> [Text section]
============
Saturday, February 24, 2018

The “I Need Diverse Books” Book Haul


Stacking the Shelves is hosted by Tynga’s Reviews. I get to show off all the books I’ve gotten recently.

Here are some “diverse” books I’ve gotten in the past few weeks.




The “I Need Diverse Books” Book Haul










How It Went Down – Kekla Magoon

When sixteen-year-old Tariq Johnson dies from two gunshot wounds, his community is thrown into an uproar. Tariq was black. The shooter, Jack Franklin, is white. 
In the aftermath of Tariq's death, everyone has something to say, but no two accounts of the events line up. Day by day, new twists further obscure the truth. 
Tariq's friends, family, and community struggle to make sense of the tragedy, and to cope with the hole left behind when a life is cut short. In their own words, they grapple for a way to say with certainty: This is how it went down.









As Brave As You – Jason Reynolds

When two brothers decide to prove how brave they are, everything backfires—literally.
============
> [Data shown]
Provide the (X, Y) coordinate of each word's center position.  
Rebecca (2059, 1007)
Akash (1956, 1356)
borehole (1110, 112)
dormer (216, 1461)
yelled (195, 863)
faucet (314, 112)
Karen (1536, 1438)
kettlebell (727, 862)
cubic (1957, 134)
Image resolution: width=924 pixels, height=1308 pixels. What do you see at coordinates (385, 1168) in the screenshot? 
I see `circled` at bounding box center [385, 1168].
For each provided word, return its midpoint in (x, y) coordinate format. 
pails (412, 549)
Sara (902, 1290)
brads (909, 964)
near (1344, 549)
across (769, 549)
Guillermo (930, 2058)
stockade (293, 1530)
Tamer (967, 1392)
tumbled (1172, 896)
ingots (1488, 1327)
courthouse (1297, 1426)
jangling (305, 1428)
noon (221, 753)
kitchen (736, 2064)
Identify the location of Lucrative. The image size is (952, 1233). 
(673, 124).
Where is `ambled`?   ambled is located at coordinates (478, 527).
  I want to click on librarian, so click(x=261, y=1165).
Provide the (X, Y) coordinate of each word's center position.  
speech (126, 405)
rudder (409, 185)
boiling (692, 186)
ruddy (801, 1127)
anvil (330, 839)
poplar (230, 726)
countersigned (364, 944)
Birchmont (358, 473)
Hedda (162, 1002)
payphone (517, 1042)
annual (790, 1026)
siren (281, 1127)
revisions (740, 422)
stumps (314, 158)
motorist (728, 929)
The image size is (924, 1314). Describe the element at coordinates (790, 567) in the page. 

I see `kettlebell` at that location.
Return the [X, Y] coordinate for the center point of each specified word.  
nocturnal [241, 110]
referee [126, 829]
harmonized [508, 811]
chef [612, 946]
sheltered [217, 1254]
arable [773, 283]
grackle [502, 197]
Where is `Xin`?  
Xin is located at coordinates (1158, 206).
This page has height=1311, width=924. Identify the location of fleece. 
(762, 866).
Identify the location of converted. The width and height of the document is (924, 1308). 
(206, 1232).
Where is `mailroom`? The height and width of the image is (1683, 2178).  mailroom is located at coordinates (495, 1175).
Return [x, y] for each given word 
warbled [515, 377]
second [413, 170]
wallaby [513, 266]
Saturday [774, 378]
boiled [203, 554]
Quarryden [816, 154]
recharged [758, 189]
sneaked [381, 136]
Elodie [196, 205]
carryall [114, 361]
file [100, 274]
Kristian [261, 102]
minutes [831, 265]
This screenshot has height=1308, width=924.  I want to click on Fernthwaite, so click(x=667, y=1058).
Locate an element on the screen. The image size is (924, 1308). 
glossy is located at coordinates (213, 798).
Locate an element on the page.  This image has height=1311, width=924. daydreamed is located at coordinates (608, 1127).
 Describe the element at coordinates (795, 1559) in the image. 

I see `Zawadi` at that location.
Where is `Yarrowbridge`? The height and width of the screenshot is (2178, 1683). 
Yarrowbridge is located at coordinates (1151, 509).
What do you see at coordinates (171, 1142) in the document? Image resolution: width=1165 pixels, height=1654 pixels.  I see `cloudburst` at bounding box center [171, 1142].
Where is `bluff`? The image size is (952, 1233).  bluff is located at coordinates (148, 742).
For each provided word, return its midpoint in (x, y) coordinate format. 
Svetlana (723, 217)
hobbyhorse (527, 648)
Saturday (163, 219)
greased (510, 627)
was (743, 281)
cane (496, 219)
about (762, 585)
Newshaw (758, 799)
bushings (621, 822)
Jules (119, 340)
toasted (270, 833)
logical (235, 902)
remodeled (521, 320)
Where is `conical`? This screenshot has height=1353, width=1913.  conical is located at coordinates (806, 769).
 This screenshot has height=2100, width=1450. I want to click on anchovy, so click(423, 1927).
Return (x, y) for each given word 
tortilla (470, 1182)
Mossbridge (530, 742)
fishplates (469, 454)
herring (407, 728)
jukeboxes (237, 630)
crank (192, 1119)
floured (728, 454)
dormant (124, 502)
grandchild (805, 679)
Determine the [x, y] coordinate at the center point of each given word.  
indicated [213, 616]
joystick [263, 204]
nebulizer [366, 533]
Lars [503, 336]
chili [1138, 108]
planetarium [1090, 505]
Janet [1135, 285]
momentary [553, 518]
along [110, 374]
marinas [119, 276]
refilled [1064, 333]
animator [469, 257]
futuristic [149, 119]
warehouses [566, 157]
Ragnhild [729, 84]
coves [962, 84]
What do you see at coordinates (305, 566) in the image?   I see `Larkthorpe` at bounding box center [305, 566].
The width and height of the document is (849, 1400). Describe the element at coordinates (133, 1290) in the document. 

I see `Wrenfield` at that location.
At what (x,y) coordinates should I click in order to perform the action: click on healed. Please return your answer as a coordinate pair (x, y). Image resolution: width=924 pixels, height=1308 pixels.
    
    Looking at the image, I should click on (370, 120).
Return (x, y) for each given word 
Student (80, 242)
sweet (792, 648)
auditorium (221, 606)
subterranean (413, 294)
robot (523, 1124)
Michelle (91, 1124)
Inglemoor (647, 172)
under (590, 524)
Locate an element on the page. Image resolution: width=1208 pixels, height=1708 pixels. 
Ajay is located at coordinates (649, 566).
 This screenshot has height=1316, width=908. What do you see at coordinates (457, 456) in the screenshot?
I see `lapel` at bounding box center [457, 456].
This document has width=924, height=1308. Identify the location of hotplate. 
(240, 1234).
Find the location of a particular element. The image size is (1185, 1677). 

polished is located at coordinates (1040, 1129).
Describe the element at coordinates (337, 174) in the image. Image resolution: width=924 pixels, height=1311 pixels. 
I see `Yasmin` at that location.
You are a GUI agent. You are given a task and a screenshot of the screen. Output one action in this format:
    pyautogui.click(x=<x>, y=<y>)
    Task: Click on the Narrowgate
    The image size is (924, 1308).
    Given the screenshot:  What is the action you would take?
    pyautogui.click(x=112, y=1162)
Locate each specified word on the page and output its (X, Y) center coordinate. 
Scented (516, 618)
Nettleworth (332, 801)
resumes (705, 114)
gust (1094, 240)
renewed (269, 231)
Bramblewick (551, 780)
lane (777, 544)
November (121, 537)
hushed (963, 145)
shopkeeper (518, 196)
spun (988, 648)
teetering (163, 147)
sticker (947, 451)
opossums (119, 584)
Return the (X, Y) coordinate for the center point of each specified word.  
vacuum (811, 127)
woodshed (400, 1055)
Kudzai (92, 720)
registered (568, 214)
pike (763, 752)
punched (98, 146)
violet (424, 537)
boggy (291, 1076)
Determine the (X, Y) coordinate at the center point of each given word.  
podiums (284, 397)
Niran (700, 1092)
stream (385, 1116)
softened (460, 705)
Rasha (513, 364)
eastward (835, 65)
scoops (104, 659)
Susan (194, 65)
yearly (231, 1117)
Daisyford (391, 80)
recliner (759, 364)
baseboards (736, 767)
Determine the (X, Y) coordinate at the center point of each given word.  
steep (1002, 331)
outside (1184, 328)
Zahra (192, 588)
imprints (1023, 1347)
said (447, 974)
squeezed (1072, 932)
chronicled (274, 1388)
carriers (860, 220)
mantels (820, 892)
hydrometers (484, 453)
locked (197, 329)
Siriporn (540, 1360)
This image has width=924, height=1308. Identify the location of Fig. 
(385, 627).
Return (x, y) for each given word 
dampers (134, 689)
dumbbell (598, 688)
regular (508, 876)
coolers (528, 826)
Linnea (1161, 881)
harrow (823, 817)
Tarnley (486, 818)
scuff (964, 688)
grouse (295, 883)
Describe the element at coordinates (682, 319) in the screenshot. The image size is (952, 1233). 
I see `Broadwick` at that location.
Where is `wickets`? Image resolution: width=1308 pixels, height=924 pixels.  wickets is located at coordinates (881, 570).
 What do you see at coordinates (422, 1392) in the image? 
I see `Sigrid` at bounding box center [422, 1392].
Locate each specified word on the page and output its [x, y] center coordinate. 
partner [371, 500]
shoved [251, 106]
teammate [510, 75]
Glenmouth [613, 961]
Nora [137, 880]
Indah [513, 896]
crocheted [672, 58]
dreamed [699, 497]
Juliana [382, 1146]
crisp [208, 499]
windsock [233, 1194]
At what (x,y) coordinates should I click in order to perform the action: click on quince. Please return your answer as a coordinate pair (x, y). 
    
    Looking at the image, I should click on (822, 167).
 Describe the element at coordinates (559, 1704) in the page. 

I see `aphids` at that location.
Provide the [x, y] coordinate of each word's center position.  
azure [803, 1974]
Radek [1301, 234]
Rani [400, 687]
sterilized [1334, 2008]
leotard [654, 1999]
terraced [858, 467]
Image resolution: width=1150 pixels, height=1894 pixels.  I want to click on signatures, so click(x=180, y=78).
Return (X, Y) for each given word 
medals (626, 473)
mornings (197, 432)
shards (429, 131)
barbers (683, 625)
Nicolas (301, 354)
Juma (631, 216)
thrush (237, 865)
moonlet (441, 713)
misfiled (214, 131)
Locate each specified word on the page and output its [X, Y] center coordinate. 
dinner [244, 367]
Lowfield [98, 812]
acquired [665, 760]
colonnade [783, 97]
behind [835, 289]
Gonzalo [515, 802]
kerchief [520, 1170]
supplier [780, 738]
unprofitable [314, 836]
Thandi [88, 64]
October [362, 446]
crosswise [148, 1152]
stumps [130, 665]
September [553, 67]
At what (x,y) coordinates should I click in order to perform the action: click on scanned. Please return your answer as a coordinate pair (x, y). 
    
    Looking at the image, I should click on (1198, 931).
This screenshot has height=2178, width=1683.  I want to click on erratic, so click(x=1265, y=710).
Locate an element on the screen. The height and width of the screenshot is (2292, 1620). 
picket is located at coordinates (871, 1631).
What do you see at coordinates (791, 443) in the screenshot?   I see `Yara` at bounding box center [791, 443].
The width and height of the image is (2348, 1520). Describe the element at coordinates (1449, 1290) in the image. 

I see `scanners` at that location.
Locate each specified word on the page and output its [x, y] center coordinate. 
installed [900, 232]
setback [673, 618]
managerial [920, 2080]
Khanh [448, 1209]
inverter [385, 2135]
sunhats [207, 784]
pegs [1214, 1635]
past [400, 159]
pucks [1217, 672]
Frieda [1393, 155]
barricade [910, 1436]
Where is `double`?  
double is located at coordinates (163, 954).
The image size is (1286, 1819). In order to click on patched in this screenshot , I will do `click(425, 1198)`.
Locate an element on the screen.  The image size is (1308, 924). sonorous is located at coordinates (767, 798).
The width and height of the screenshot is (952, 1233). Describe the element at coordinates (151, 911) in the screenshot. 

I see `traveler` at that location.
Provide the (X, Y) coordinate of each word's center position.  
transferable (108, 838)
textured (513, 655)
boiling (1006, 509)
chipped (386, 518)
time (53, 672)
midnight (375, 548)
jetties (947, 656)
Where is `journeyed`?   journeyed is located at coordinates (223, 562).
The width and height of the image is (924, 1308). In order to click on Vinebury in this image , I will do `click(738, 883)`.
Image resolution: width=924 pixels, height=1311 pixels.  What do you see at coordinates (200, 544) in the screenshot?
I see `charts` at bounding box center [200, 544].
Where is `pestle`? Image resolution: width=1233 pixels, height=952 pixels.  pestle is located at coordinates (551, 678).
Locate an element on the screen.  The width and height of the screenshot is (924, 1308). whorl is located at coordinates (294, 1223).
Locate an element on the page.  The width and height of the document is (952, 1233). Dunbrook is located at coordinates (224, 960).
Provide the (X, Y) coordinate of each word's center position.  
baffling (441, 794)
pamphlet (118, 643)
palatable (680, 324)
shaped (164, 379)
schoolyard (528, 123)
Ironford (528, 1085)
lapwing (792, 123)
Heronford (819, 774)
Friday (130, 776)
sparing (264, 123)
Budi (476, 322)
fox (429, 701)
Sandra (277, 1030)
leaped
============
Reproduce the passage of the book haul post above from "When sixteen-year-old Tariq" to "Franklin, is white.".

> [Problem solution]
When sixteen-year-old Tariq Johnson dies from two gunshot wounds, his community is thrown into an uproar. Tariq was black. The shooter, Jack Franklin, is white.